▶ _Exercise_
The required output is the line containing "Create a live expression with the eye icon" followed by each line through the end of the data below, repeated exactly and with nothing added.

[Saved entries]
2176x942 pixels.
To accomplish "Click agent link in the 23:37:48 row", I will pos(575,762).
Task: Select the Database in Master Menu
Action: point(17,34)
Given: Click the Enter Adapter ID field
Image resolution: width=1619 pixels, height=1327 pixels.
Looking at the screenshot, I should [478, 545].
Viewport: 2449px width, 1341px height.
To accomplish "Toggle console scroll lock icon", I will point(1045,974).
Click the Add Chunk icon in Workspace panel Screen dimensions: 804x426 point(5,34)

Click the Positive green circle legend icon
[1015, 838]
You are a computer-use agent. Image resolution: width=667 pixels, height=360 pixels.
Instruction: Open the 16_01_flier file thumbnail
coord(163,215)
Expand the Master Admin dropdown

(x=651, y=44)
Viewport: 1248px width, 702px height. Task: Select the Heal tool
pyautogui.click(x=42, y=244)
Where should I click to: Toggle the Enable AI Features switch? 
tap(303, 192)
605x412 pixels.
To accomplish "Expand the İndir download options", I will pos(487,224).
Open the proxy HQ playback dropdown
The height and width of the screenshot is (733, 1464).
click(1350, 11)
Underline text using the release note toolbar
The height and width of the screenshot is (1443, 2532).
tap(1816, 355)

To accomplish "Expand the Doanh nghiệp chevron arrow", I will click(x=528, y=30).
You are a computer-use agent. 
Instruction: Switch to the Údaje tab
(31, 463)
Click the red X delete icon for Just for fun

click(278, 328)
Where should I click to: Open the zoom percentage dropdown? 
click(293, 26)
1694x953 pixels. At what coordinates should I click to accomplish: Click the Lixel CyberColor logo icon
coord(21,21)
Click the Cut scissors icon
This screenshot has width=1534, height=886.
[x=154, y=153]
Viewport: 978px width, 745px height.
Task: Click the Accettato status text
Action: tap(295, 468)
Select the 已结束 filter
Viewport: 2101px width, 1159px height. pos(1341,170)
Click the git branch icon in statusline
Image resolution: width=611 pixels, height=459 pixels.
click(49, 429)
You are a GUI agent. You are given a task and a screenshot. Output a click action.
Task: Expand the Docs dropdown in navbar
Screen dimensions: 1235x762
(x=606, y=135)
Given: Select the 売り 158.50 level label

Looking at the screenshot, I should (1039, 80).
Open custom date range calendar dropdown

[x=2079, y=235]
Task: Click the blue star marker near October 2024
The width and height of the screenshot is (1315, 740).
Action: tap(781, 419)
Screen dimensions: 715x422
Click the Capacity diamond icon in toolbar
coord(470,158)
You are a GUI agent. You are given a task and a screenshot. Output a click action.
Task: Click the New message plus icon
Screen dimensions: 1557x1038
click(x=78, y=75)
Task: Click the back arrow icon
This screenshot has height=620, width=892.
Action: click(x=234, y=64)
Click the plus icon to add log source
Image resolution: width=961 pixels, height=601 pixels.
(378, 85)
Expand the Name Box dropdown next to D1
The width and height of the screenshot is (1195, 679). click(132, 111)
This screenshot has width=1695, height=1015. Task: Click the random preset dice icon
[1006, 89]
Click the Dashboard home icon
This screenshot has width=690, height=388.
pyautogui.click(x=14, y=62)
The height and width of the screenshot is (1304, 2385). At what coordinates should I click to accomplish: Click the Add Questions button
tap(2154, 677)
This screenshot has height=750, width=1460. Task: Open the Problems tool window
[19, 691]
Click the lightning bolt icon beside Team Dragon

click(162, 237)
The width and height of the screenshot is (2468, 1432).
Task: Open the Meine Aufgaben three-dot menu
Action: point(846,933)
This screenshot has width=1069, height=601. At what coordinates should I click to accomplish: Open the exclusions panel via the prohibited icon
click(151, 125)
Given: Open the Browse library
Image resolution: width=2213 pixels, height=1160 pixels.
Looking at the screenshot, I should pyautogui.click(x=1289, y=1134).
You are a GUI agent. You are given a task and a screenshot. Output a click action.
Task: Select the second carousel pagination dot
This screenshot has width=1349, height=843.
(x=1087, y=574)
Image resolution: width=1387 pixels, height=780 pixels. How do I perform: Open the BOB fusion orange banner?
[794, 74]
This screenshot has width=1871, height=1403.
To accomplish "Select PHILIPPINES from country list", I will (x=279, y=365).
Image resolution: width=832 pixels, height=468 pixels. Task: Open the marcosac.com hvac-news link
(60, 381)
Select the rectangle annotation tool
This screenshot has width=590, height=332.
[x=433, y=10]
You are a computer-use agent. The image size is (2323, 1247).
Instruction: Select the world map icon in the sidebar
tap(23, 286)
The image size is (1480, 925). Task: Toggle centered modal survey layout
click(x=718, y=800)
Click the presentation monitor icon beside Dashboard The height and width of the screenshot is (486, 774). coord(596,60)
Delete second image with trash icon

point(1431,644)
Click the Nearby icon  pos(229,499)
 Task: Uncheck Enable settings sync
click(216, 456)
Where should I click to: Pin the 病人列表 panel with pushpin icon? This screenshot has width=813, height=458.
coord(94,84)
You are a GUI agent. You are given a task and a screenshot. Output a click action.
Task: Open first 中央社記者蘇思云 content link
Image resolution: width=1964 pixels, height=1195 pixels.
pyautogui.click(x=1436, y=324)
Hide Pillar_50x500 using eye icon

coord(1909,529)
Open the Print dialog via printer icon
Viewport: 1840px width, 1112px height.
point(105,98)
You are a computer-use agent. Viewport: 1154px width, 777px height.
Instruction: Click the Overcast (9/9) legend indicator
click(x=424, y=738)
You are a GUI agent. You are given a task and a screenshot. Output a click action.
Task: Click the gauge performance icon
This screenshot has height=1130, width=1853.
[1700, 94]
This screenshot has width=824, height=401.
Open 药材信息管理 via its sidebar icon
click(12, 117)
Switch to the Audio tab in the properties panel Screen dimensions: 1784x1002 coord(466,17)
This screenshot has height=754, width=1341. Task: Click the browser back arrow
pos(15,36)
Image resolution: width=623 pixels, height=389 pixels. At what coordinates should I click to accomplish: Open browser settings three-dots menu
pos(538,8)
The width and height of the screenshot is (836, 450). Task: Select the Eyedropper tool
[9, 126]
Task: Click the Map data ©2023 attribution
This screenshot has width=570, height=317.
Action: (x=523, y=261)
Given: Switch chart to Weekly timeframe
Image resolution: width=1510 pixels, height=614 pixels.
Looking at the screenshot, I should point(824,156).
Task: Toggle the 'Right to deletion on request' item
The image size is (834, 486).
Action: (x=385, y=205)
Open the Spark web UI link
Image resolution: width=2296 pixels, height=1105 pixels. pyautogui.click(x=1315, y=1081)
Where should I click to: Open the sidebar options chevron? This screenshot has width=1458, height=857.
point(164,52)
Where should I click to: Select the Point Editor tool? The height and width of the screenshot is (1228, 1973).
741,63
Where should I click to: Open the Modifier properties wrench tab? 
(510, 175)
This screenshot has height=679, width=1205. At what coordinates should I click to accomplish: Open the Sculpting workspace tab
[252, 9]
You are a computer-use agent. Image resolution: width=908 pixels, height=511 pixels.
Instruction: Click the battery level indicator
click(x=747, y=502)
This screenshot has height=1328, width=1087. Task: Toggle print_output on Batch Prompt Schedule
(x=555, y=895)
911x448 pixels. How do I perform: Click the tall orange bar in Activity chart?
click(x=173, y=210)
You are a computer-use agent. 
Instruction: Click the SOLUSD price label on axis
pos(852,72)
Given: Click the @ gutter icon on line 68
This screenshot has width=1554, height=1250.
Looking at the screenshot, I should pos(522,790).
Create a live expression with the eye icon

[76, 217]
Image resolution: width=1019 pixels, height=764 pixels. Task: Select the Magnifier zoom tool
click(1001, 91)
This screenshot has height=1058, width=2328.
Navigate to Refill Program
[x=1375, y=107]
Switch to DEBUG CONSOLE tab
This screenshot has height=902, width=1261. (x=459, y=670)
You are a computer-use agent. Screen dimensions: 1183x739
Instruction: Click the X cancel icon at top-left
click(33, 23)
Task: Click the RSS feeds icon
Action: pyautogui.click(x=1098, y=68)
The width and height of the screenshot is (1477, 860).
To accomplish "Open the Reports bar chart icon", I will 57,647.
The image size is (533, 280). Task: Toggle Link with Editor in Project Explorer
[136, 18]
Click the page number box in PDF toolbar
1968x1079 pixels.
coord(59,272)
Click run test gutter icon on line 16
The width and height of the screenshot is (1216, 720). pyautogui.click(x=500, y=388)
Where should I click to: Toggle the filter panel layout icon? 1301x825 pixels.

▶ _Expected output_
Create a live expression with the eye icon

[76, 217]
Image resolution: width=1019 pixels, height=764 pixels. Task: Select the Magnifier zoom tool
click(1001, 91)
This screenshot has height=1058, width=2328.
Navigate to Refill Program
[x=1375, y=107]
Switch to DEBUG CONSOLE tab
This screenshot has height=902, width=1261. (x=459, y=670)
You are a computer-use agent. Screen dimensions: 1183x739
Instruction: Click the X cancel icon at top-left
click(33, 23)
Task: Click the RSS feeds icon
Action: pyautogui.click(x=1098, y=68)
The width and height of the screenshot is (1477, 860).
To accomplish "Open the Reports bar chart icon", I will 57,647.
The image size is (533, 280). Task: Toggle Link with Editor in Project Explorer
[136, 18]
Click the page number box in PDF toolbar
1968x1079 pixels.
coord(59,272)
Click run test gutter icon on line 16
The width and height of the screenshot is (1216, 720). pyautogui.click(x=500, y=388)
Where should I click to: Toggle the filter panel layout icon? 1301x825 pixels.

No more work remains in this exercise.